Saved entries:

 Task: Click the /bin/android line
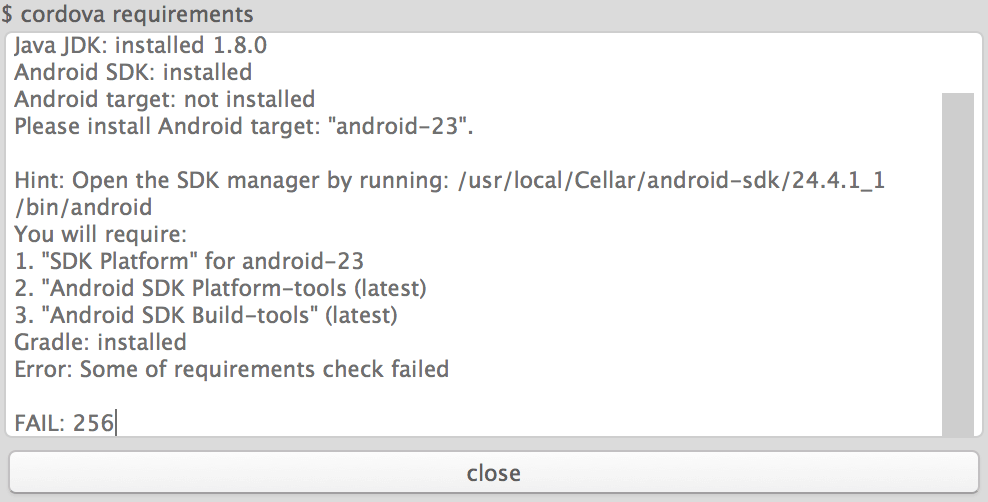(x=83, y=207)
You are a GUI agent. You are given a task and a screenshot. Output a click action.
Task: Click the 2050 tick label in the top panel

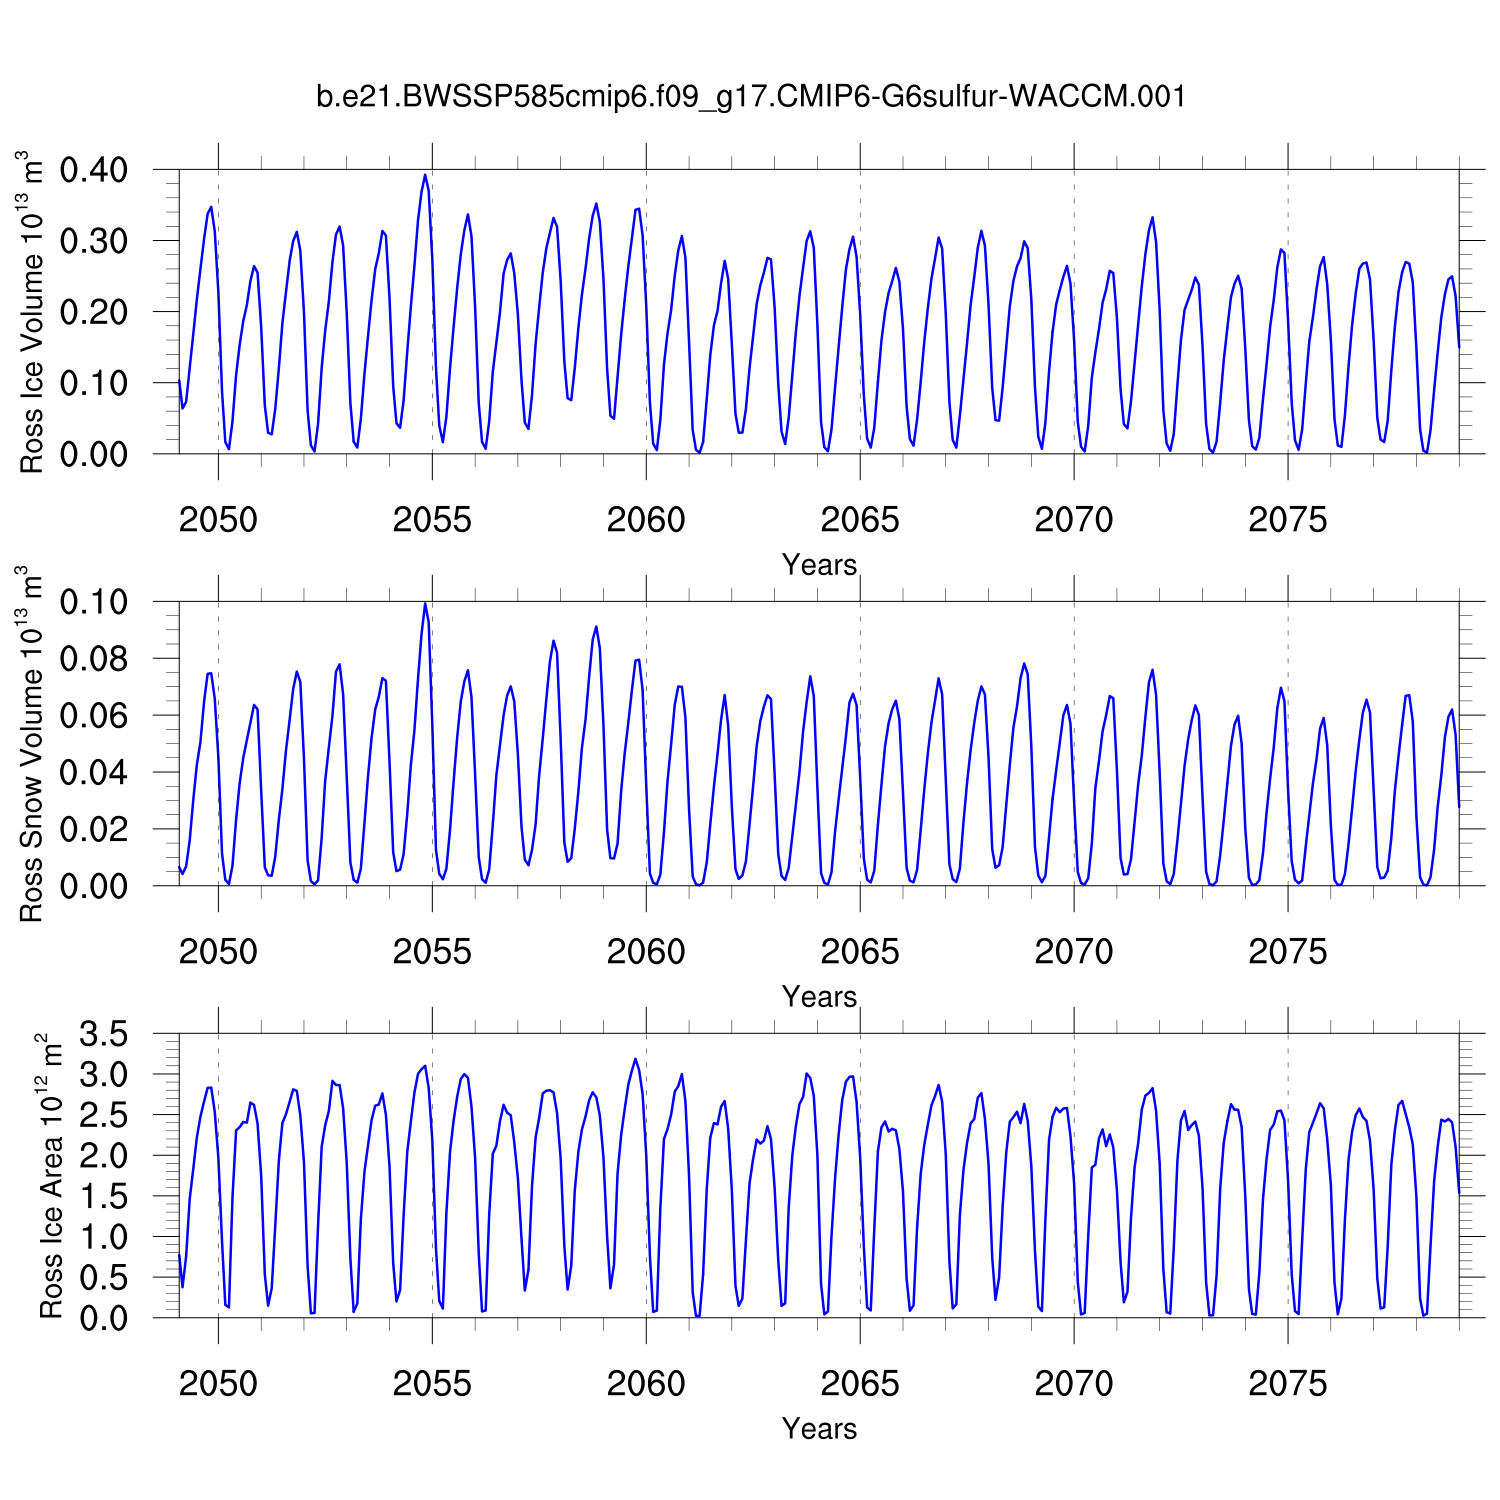coord(218,520)
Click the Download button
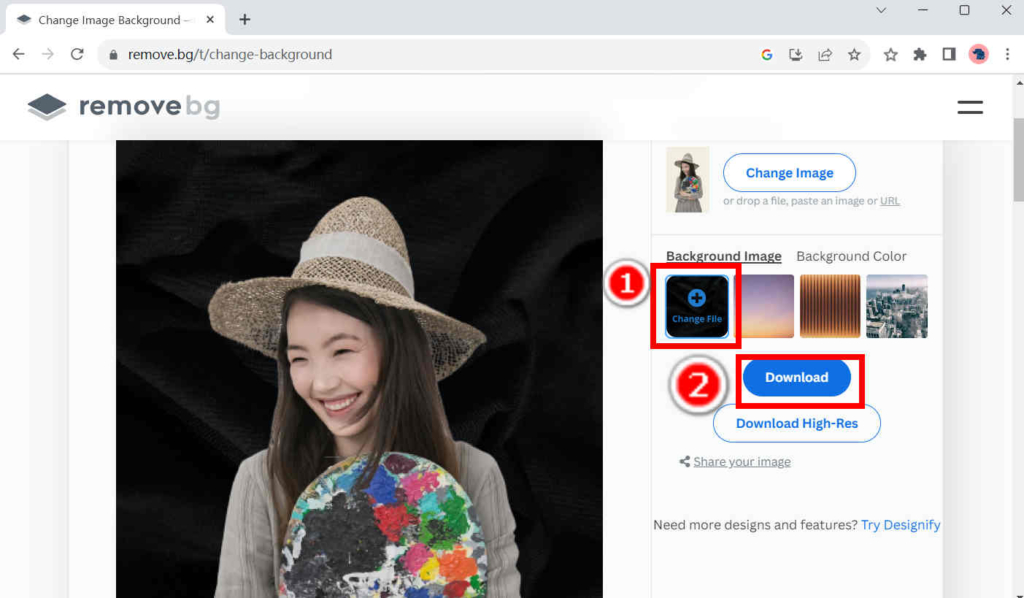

# Assignment
Line by line, restate the data above exactly as it stands, minus the pictures.

# Exercise result
 Task: Click the /bin/android line
(x=83, y=207)
You are a GUI agent. You are given a task and a screenshot. Output a click action.
Task: Click the 2050 tick label in the top panel

coord(218,520)
Click the Download button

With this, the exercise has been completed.